Leveraging OpenTelemetry to Fix Flakiness️ in Integration Tests

At Lumigo, we heavily depend on a set of tests to deploy code changes fast. For every pull request opened, we bootstrap our whole application backend and run a set of async parallel checks mimicking users’ use cases.

We call them integration tests. These integration tests are how we ensure:

New changes we want to deploy actually work
Changes aren’t breaking any existing functionality

Recently, we changed our old “traditional log traversing” of integration tests into *amazing* OpenTelemetry traces graphs like the ones below, and in this blog post, we’ll discuss why and how.

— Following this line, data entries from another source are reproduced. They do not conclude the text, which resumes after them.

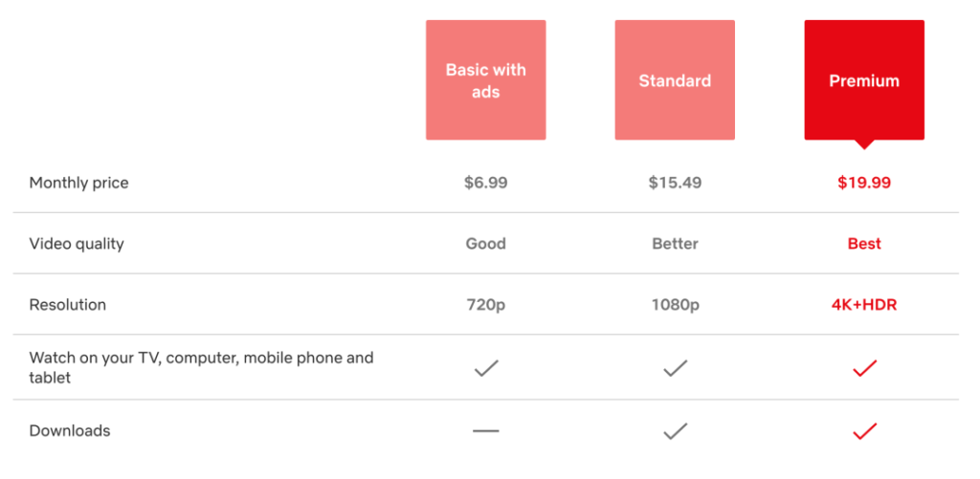
Task: Click the Standard plan device support checkmark
Action: tap(675, 368)
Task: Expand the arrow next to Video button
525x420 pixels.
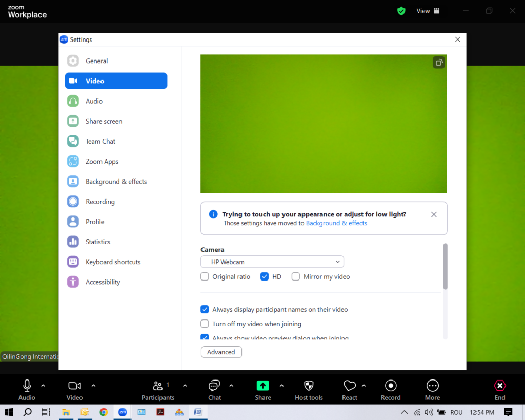Action: coord(93,386)
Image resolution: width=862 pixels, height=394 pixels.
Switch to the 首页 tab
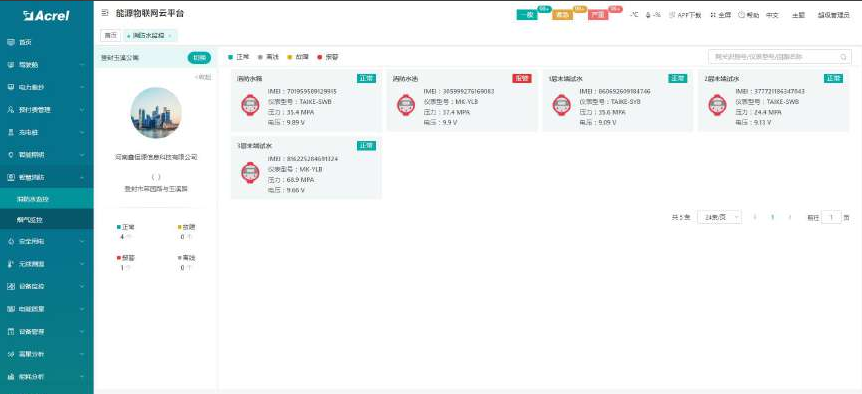point(110,36)
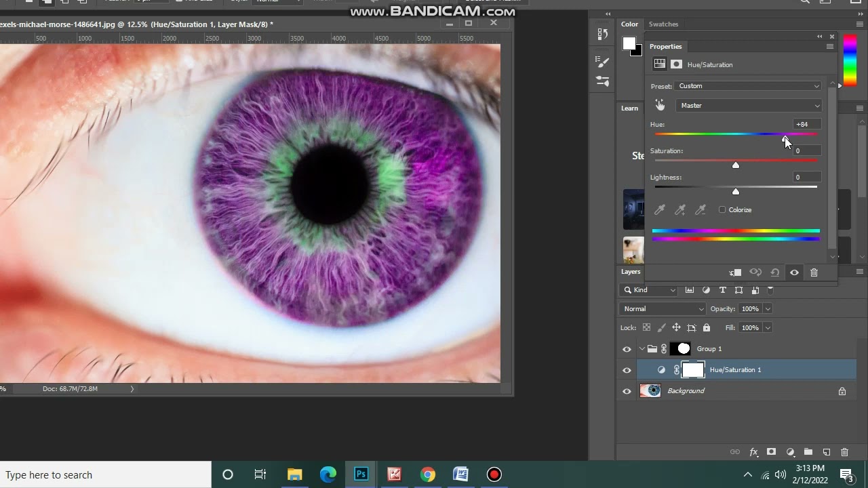
Task: Select the on-image targeted adjustment hand tool
Action: pos(660,105)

A typical integration test could look like this:

1. Signup to the product
(via the API)

2. Create temporary resources
(temporary Lambda)

3. Do something/ trigger an event — like a user would do
(invoke the temp Lambda and make it crash)

4. Expect results on the other end
(wait for insights to be outputted)

The Problem

Sometimes, the integration tests fail, and not because of the application code (the backend code), but because:

The test code isn’t robust enough (e.g. API schemas aren’t extendable)
Caching
“Race conditions” (the test checks for data before it reaches our data pipelines)
A dependent resource (e.g. temporary slack account) is flaky
- Slow response times causing Timeouts
- Returns an unexpected response seldomly
- Tokens were revoked

Whenever a test failed, we would look up the logs and try to find the problem. When the test logs weren’t informative enough, we checked the logs across all related components to search for the root cause that made our test fail. ????

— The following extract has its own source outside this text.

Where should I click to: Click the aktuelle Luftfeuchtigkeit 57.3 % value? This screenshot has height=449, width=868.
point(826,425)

I’m glad to say we found a better solution to the problem.

OpenTelemetry to the rescue

“OpenTelemetry provides a standard set of APIs, libraries, and SDKs that can be used to instrument your application code and collect data about its behavior”

https://opentelemetry.io/

OpenTelemetery (also known as OTel) is a `lego` of SDKs that gives users the flexibility to trace their app, starting from the code `instrumentors`, and `exporters` and continuing with the “backend”- `collector`, `ingestor` and a database to query the collected traces.